- [EXERCISE OBJECTIVE]
In the data below, swap "envelope" for "letter" in everything from the line containing "Choose the do not accept terms radio button" down to the line containing "Action: pos(670,61)". Return those lines with nothing else changed.

Word and element locating data
-=-=-

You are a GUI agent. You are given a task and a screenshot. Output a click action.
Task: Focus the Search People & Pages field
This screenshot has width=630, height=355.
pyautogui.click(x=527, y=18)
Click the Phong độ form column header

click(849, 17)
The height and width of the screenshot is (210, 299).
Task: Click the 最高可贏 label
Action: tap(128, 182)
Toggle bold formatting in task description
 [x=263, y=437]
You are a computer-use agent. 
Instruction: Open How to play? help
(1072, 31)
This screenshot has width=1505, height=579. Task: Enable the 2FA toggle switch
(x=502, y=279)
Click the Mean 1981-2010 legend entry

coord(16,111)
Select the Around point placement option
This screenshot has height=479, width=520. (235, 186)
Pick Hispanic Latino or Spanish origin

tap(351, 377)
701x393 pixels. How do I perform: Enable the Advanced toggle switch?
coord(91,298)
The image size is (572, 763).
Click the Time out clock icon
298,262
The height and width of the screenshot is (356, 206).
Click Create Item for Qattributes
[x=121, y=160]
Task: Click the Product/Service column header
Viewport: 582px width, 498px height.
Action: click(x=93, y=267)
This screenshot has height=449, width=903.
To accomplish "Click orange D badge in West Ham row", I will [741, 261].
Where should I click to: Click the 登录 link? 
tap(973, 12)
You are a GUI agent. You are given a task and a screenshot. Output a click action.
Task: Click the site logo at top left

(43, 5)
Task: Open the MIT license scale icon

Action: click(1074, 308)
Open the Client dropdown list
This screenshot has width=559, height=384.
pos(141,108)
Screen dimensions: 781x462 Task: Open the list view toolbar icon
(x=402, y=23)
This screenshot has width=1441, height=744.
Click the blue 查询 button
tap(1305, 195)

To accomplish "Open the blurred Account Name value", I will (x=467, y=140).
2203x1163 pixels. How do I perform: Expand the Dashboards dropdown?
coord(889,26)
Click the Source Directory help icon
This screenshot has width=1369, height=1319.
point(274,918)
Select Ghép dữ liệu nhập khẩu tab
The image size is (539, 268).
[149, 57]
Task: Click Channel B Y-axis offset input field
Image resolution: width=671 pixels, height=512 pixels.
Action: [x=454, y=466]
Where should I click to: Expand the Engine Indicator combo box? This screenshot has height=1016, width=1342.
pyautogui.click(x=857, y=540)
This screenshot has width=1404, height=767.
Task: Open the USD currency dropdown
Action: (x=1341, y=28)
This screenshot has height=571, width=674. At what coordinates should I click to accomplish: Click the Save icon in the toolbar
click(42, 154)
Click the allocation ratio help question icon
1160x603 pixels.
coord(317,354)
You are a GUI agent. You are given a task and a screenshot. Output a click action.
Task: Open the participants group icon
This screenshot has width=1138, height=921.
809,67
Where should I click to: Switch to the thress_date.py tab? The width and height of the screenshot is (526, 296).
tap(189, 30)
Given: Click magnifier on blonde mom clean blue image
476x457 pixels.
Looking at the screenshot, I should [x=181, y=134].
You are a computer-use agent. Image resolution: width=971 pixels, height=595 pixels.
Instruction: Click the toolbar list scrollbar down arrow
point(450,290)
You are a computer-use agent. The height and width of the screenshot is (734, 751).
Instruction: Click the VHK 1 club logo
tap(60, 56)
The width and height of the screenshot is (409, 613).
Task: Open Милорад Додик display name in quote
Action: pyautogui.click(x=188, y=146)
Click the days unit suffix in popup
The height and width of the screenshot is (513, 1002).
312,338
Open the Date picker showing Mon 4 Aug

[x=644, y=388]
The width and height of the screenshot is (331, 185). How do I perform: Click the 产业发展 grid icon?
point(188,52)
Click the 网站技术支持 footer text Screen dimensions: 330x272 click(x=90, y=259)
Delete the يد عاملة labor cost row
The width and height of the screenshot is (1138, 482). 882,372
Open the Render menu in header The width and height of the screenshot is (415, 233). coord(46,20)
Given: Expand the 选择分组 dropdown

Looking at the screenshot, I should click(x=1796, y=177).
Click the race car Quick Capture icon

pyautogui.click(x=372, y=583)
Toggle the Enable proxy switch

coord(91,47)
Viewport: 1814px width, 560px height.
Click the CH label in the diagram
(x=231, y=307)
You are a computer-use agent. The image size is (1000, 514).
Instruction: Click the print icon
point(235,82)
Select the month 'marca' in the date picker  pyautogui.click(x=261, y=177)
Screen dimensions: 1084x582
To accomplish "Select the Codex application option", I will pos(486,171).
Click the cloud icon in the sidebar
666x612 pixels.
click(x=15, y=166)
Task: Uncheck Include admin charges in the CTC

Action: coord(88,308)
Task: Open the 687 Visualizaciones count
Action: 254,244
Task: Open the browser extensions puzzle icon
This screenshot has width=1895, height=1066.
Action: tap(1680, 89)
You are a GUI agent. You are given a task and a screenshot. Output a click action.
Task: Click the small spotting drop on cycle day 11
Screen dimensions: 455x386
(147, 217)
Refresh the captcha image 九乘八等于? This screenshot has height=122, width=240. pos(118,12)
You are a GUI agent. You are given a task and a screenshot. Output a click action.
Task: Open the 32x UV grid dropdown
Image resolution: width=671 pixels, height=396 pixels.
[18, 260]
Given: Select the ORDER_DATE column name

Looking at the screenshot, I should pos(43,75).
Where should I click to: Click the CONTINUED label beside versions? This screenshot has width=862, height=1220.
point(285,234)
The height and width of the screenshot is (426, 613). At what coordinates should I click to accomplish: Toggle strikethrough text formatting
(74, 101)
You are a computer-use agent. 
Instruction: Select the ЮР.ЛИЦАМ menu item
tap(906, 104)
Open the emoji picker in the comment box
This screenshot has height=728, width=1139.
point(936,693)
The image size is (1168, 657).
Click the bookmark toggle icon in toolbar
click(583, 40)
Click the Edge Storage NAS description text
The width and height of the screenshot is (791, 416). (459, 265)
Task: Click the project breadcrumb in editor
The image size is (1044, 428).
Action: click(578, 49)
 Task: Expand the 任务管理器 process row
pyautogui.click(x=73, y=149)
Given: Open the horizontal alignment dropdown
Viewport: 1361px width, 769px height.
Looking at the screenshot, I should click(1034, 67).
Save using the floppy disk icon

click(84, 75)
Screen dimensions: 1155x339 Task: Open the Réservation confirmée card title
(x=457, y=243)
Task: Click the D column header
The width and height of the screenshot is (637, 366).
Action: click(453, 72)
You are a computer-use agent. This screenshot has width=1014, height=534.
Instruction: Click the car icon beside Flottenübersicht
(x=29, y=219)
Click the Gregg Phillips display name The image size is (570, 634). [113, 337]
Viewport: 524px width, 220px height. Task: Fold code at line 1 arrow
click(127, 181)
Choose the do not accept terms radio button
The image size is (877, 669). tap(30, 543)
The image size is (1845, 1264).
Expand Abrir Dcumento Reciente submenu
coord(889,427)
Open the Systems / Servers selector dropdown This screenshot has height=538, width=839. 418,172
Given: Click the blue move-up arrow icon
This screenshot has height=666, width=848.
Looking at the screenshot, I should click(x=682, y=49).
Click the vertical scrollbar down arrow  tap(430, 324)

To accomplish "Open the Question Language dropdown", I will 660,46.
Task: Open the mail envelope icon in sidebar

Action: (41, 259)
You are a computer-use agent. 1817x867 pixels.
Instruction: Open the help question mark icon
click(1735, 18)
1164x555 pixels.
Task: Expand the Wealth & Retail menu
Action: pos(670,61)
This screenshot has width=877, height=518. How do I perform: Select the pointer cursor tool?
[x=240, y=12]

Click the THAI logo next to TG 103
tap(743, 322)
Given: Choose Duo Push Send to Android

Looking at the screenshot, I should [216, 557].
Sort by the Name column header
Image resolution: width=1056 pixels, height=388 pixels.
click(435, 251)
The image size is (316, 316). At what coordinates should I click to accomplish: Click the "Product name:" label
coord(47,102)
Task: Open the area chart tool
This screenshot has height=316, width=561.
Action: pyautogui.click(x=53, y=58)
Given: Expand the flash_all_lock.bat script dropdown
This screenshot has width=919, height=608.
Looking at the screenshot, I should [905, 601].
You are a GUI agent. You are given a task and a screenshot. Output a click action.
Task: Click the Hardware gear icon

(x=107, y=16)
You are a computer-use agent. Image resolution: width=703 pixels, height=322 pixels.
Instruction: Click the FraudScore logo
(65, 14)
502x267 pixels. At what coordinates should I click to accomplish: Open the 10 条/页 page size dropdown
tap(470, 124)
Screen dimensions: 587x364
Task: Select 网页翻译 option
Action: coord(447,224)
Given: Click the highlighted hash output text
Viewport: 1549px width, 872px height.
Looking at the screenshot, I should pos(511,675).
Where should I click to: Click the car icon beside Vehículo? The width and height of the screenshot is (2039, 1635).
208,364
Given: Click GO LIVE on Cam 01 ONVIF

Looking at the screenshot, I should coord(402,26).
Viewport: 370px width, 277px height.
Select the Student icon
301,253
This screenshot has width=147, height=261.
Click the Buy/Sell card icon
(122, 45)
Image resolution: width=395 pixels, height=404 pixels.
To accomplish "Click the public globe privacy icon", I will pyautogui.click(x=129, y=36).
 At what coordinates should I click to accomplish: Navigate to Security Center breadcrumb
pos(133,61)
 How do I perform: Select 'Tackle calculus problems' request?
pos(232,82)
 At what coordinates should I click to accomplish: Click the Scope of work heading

-=-=-

- [SOLUTION]
Choose the do not accept terms radio button
The image size is (877, 669). tap(30, 543)
The image size is (1845, 1264).
Expand Abrir Dcumento Reciente submenu
coord(889,427)
Open the Systems / Servers selector dropdown This screenshot has height=538, width=839. 418,172
Given: Click the blue move-up arrow icon
This screenshot has height=666, width=848.
Looking at the screenshot, I should click(x=682, y=49).
Click the vertical scrollbar down arrow  tap(430, 324)

To accomplish "Open the Question Language dropdown", I will 660,46.
Task: Open the mail letter icon in sidebar

Action: (41, 259)
You are a computer-use agent. 1817x867 pixels.
Instruction: Open the help question mark icon
click(1735, 18)
1164x555 pixels.
Task: Expand the Wealth & Retail menu
Action: pos(670,61)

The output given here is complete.